Und schließlich tickt in uns auch diese seltsame innere Zeitbombe des Verlangens. In jedem Oktober signalisiert der Gaumen diese tiefe Sehnsucht nach dunklen Soßen, Wacholderbeeren im Rehgulasch, Zwiebelkuchen mit neuem Wein. Im Frühjahr ist es plötzlich furchtbar schwer, die ersten pestizidverseuchten Erdbeermutanten stehen zu lassen, man lechzt nach Rhabarberkuchen mit Rahmguss und Baiser, nach Maibowle, Erbsensprossen, jungen, frittierten Artischocken. Und manche essen auch gerne Bärlauch, aber da fängt der Wahnsinn im Prinzip schon an. Er findet seinen Höhepunkt bei Spargel und Kürbis.

Diese zwei Gemüse haben drei Dinge gemeinsam: Sie scheinen die Deutschen in eine Art Rausch zu versetzen; sie sind, wenn man sie nur einfach gart, von recht dürftigem Eigengeschmack; und mit keiner anderen Zutat wird man als Kunde im Lebensmittelhandel oder als Gast im Restaurant so zuverlässig behelligt wie mit diesen beiden. Wer sich als Wirt traut, keine Spargelkarte auszulegen, der kann im Prinzip von Mai bis Ende Juni direkt zusperren, und die Freudlosigkeit der Kürbissuppe wirkt auf eine kritische Masse offenbar appetitanregend.

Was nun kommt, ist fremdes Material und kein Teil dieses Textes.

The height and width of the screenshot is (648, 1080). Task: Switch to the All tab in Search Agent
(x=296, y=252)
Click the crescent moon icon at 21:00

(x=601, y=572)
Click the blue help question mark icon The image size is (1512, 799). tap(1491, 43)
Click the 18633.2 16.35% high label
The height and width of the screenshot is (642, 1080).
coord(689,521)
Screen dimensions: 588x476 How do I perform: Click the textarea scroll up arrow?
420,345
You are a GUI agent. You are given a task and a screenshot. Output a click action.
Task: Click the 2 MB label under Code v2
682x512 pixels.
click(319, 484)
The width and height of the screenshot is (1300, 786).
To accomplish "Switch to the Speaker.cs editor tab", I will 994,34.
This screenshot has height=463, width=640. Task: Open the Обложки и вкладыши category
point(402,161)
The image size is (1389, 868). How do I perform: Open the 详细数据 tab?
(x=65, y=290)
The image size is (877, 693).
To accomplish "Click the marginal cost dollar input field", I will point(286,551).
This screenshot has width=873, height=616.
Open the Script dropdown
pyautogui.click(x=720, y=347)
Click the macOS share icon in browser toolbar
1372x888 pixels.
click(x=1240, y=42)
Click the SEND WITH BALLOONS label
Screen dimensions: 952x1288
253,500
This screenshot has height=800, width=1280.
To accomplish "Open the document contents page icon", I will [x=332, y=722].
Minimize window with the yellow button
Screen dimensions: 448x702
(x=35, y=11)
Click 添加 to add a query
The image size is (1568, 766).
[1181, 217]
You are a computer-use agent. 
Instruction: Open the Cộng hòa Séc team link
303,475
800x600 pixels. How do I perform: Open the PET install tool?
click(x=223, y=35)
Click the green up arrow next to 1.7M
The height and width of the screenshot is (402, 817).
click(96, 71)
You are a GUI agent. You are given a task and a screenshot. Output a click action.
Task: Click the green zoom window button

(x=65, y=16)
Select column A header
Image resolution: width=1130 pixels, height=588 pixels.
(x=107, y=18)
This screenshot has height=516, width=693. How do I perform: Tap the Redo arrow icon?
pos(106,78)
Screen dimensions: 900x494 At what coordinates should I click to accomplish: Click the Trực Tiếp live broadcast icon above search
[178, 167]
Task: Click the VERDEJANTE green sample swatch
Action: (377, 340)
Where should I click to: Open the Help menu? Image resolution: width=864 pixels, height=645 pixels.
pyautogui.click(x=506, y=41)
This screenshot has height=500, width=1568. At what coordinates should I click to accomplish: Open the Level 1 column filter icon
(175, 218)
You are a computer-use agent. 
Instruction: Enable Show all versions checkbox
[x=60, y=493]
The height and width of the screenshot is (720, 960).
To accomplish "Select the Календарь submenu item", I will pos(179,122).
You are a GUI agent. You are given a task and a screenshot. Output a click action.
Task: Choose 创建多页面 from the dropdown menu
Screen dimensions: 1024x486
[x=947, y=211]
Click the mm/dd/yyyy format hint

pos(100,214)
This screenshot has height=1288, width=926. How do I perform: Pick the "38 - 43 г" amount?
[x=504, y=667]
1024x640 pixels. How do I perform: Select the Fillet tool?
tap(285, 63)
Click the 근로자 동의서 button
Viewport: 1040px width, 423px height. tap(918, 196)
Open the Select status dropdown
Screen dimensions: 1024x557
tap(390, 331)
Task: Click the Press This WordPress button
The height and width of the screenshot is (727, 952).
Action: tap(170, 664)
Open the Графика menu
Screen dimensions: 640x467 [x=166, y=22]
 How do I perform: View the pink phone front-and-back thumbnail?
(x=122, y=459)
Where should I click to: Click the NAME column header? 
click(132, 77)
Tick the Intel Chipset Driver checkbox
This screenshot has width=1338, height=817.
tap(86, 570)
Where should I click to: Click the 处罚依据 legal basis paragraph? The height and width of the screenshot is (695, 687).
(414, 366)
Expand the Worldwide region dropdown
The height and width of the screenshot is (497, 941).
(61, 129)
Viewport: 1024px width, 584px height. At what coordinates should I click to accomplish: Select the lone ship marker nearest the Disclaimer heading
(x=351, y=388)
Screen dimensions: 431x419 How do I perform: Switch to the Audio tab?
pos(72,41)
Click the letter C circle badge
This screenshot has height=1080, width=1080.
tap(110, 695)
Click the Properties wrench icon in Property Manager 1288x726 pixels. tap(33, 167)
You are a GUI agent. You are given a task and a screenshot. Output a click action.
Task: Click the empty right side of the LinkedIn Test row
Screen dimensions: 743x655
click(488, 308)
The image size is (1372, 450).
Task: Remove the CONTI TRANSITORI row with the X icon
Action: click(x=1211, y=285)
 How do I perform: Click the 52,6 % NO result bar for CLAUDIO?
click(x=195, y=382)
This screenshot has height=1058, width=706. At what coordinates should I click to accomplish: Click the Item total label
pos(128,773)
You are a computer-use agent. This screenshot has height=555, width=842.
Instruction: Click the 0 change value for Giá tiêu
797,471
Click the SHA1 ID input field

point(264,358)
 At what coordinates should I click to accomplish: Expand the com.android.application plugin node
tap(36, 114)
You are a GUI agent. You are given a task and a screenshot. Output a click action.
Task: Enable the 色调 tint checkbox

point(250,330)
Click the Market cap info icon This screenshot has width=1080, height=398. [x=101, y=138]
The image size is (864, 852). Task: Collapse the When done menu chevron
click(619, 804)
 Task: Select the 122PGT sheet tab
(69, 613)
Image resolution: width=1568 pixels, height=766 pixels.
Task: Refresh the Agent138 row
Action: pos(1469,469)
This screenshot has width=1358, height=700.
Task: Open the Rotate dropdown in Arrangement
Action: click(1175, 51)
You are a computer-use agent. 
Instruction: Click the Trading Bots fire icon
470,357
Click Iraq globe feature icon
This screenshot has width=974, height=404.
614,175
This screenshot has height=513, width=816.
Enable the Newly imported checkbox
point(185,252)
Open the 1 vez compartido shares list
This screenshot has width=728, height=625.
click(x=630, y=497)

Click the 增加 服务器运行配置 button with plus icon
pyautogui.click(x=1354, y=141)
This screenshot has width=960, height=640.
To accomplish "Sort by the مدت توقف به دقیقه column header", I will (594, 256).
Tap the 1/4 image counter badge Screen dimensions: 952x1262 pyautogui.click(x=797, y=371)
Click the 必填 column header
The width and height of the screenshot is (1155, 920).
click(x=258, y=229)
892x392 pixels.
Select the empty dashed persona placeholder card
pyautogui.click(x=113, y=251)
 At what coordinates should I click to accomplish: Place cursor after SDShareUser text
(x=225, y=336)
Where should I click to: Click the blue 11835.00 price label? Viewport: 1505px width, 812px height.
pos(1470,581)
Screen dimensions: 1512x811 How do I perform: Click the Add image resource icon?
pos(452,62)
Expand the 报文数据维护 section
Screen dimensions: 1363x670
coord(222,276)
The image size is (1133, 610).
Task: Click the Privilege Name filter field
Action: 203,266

Aber es geht schlimmer. Der Zwang zum saisonalen Gemüse kann gefährlich ausarten, nämlich in Form von Einfallsreichtum. Und zu diesem wird man inzwischen sogar vom Rezeptheft des Discounters gezwungen. Im Frühling gab es auf einer Party eine undurchsichtige, kühle Masse. Sie schmeckte, wie Umkleidekabinen riechen, aber in süß. Mein erstes Spargeleis. Letzte Woche sah ich Kürbiswaffeln. Diese Woche hat jemand Kürbischeesecake mit Frosting erfunden. Was wird nächste Woche passieren?